▸ **DOCUMENT PASSAGE**
--*--

Book review: ‘The Zhivago Affair’ was one of the most fascinating of the Cold War’s cultural skirmishes // Boris Pasternak's refusal of The Nobel Prize. His son's memoirs

The Zhivago Affair by Peter Finn and Petra Couvee
Reviewed by Adam Kirsch|
..More than Christianity, however, life itself is Zhivago’s sacred value—his name is related to the Russian word for life—and he despises every ideology that claims to be superior to life, to be able to shape and control its mysterious forces. His great love affair with the beautiful Lara is cast as an embrace of the wildness and unpredictability of life, which she embodies as the eternal feminine.. 

Cover to the First Edition of Doctor Zhivago, 1957
Pasternak recalled the words of his friend Ekaterina Krashennikova upon reading Doctor Zhivago. She had said, "Don't forget yourself to the point of believing that it was you who wrote this work. It was the Russian people and their sufferings who created it. Thank God for having expressed it through your pen."

--*--

▸ **ENTRIES**
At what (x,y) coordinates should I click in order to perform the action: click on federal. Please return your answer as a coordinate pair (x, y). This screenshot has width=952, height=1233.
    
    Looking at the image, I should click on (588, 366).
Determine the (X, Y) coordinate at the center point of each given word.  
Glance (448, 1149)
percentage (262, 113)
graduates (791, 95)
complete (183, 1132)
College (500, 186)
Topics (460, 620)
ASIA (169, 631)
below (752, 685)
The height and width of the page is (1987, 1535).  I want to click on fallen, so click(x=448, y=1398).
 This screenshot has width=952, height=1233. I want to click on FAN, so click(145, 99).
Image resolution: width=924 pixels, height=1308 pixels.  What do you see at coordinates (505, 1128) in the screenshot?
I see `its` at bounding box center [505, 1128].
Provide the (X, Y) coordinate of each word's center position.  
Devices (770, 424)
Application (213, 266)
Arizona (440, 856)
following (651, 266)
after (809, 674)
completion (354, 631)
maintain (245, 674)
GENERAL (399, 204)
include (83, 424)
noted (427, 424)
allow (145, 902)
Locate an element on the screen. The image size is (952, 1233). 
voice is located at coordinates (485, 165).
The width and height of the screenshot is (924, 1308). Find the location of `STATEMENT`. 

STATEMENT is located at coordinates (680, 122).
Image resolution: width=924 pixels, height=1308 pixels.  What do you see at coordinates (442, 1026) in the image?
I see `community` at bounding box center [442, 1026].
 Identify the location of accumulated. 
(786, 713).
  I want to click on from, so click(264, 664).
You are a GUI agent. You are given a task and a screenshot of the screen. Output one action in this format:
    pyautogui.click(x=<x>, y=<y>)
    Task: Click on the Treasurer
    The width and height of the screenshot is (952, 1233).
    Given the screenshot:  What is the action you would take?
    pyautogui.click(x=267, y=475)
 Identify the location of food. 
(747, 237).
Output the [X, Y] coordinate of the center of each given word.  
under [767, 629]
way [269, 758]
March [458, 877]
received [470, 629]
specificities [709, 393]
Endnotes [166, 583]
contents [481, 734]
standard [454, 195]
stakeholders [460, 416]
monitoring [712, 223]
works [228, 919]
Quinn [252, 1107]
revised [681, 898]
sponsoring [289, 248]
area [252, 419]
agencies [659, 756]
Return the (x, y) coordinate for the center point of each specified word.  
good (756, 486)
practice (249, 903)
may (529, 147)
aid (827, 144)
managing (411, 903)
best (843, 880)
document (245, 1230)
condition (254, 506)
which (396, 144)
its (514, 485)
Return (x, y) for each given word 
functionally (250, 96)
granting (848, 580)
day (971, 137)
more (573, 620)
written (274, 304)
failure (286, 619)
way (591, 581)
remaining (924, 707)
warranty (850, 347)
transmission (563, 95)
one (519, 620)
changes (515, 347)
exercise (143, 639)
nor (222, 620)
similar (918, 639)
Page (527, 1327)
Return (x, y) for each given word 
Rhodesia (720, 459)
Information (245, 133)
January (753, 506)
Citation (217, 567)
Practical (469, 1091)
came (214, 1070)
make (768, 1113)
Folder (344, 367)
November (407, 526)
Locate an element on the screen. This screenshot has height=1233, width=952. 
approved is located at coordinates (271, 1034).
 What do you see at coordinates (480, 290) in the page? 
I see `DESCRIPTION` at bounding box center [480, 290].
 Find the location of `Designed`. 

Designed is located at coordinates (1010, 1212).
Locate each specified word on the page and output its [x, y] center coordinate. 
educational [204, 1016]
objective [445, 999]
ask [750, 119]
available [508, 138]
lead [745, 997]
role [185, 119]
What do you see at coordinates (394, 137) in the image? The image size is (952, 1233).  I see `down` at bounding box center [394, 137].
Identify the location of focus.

--*--

▸ **WHAT TO DO**
Copy out the whole Zhivago Affair review word for word. The items have no connection to the Zhivago Affair review.

▸ **ANSWER TO THIS TASK**
Book review: ‘The Zhivago Affair’ was one of the most fascinating of the Cold War’s cultural skirmishes // Boris Pasternak's refusal of The Nobel Prize. His son's memoirs

The Zhivago Affair by Peter Finn and Petra Couvee
Reviewed by Adam Kirsch|
..More than Christianity, however, life itself is Zhivago’s sacred value—his name is related to the Russian word for life—and he despises every ideology that claims to be superior to life, to be able to shape and control its mysterious forces. His great love affair with the beautiful Lara is cast as an embrace of the wildness and unpredictability of life, which she embodies as the eternal feminine.. 

Cover to the First Edition of Doctor Zhivago, 1957
Pasternak recalled the words of his friend Ekaterina Krashennikova upon reading Doctor Zhivago. She had said, "Don't forget yourself to the point of believing that it was you who wrote this work. It was the Russian people and their sufferings who created it. Thank God for having expressed it through your pen."